Yaptırımların Pakistan’ın özellikle de savunma sektörü için önemli ekonomik sonuçları bulunmaktadır. ABD varlıklarının dondurulması ve yaptırım uygulanan kuruluşlarla Amerikan ilişkilerine getirilen kısıtlamalar, Pakistan’ın kritik teknolojilere ve finansmana erişimini engelleyebilir. Bu durum, Pakistan’ın savunma sanayisini ve teknolojik altyapısını daha bağımsız kılma çabalarını zorlaştırabilir. Özellikle gelişmiş askeri teknolojilere erişim, Pakistan için büyük bir stratejik öneme sahiptir. Ancak yaptırımlar bu süreci engellemeye devam edebilir. 

Diplomatik açıdan Pakistan, ABD’yle olan bağları ve Çin’le olan stratejik ortaklığı arasında ince bir çizgide ilerlemektedir. Pakistan, ABD’nin muhalefetiyle karşılaşan İran-Pakistan doğalgaz boru hattı gibi projelerle enerji sıkıntısını gidermeye çalışırken, yaptırımlar da bu ilişkileri dengeleme çabalarını zorlaştırmaktadır. ABD’nin Pakistan’a yönelik yaptırımları aynı zamanda Pakistan’ın uluslararası ilişkilerde daha fazla seçenek aramasına neden olmuştur. Bu durum, Pakistan’ı ABD’nin etkisini sınırlamak amacıyla yeni ittifaklar kurmaya teşvik etmektedir.

Sonuç olarak ABD’nin Pakistan’a uyguladığı yaptırımlar, nükleer silahların yayılmasını engellemeyi amaçlasa da bölgesel güvenlik ve jeopolitik hesaplamalar göz önünde bulundurulduğunda etkileri tartışmalı kalmaktadır. Yaptırımlar, Pakistan’ın stratejik uyum sağlama kapasitesini zorlayabilirken, aynı zamanda Çin’le ilişkilerini derinleştirmesine yol açmış ve bölgedeki güvenlik dinamiklerini daha karmaşık hale getirmiştir. Bu durumda ABD ve Pakistan arasındaki ilişkilerin geleceği, karşılıklı güven, anlayış ve işbirliğine dayalı yeni bir yaklaşım benimsenmesini gerektiren bir süreçte olduğu söylenebilmektedir.


[1] “In-depth Report On US Sanctions On Pakistan”, Current Affairs, https://www.currentaffairs.com.pk/in-depth-report-on-us-sanctions-on-pakistan/, (Erişim Tarihi: 28.01.2025).

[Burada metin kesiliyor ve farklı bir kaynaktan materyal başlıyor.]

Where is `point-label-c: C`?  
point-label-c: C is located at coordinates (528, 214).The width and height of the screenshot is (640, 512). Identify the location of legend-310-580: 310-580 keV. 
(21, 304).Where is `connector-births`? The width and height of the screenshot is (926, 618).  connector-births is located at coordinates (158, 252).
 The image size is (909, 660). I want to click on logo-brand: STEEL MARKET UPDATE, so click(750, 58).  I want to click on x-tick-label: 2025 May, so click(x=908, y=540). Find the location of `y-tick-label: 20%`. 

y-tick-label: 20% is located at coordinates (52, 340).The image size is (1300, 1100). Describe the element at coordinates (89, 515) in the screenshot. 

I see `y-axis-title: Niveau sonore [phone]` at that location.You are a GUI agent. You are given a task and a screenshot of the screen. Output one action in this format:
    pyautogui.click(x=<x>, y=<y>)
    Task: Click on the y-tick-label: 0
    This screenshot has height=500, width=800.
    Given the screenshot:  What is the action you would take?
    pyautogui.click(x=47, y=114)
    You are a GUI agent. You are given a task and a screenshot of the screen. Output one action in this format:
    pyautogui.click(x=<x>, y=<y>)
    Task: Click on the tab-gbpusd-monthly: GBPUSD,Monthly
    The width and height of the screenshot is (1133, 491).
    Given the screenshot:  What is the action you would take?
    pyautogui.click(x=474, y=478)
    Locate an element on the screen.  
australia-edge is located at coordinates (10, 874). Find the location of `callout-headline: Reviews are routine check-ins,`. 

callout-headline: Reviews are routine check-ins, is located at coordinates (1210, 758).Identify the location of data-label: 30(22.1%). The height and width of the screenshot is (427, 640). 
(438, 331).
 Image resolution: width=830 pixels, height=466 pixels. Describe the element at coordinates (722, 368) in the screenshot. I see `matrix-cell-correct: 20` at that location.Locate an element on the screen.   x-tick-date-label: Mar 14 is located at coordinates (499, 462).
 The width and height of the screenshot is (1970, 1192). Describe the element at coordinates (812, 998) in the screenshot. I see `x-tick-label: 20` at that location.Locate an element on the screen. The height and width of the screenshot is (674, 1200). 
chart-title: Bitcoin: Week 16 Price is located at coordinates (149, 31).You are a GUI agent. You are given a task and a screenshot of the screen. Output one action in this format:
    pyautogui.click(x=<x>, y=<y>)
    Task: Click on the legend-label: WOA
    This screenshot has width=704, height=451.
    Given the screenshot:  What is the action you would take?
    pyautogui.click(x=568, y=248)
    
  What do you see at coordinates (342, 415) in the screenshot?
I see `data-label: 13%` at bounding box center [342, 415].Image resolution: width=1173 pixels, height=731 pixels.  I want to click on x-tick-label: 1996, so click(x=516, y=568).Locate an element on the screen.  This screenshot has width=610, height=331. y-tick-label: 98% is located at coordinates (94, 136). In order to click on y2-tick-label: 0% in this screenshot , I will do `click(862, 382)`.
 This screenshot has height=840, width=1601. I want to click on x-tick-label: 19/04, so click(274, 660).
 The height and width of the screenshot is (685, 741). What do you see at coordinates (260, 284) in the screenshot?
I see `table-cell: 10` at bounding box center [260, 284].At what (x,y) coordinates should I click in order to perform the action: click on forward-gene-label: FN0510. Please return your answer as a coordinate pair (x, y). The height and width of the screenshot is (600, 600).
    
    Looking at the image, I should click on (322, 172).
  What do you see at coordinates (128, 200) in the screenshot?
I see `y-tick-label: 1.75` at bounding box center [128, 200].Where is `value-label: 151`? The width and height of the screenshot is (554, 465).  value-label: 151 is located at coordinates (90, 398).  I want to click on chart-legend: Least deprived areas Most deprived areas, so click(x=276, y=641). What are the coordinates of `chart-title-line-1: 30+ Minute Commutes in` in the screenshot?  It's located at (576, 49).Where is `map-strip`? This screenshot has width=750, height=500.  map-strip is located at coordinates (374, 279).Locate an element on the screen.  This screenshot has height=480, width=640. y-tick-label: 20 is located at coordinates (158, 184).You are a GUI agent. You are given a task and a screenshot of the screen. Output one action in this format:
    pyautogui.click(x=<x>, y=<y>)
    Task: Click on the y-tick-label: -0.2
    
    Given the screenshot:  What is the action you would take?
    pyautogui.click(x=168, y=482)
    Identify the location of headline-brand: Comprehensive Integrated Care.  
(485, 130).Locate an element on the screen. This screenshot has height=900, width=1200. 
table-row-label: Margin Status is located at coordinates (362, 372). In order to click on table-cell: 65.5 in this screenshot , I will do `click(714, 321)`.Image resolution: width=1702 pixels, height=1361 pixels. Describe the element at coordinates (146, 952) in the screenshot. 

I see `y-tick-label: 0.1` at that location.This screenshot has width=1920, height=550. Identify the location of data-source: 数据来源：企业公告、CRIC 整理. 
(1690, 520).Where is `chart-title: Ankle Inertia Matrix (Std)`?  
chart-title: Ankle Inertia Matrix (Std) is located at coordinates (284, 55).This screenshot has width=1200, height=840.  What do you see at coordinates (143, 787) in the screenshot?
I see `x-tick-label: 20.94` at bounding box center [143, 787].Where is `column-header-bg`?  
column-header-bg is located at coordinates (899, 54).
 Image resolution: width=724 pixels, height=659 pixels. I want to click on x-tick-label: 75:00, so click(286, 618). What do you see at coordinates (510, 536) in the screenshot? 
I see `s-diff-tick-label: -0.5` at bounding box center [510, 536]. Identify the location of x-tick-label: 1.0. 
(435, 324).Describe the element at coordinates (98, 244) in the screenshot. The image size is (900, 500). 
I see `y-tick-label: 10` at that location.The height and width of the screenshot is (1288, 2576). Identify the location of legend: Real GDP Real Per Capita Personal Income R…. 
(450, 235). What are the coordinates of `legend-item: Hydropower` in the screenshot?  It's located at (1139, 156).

[2] “U.S. Sanctions on Pakistan’s Missile Program: Impacts and Geopolitics”, South Asia Times, https://southasiatimes.org/us-sanctions-on-pakistans-missile-program-impacts-and-geopolitics/, (Erişim Tarihi: 28.01.2025).

[3] “US Unveils Sanctions on Pakistan Ballistic Missile Program”, The Diplomat, https://thediplomat.com/2024/12/us-unveils-sanctions-on-pakistan-ballistic-missile-program/, (Erişim Tarihi: 28.01.2025).

[4] “US sanctions won’t impact Pakistan’s missile programme: ex-envoy”, Dawn, https://www.dawn.com/news/1879942, (Erişim Tarihi: 28.01.2025).

[5] “U.S. Sanctions on Pakistan’s Missile Program: Impacts and Geopolitics”, South Asia Times,
https://southasiatimes.org/us-sanctions-on-pakistans-missile-program-impacts-and-geopolitics/, (Erişim Tarihi: 28.01.2025).

[6] Aynı yer.

Emin Mirbatur SEVAL
Emin Mirbatur SEVAL
Emin Mirbatur SEVAL, 2022 yılında Orta Doğu Teknik Üniversitesi (ODTÜ) Tarih Bölümü'nden mezun olmuştur. Halihazırda ODTÜ Tarih Bölümü’nde Yüksek Lisans eğitimine devam etmektedir. Başlıca ilgi alanları Doğu Asya Bölgesi ile Kuşak ve Yol Girişimi’dir. İleri seviyede İngilizce ve orta seviye Çince bilmektedir.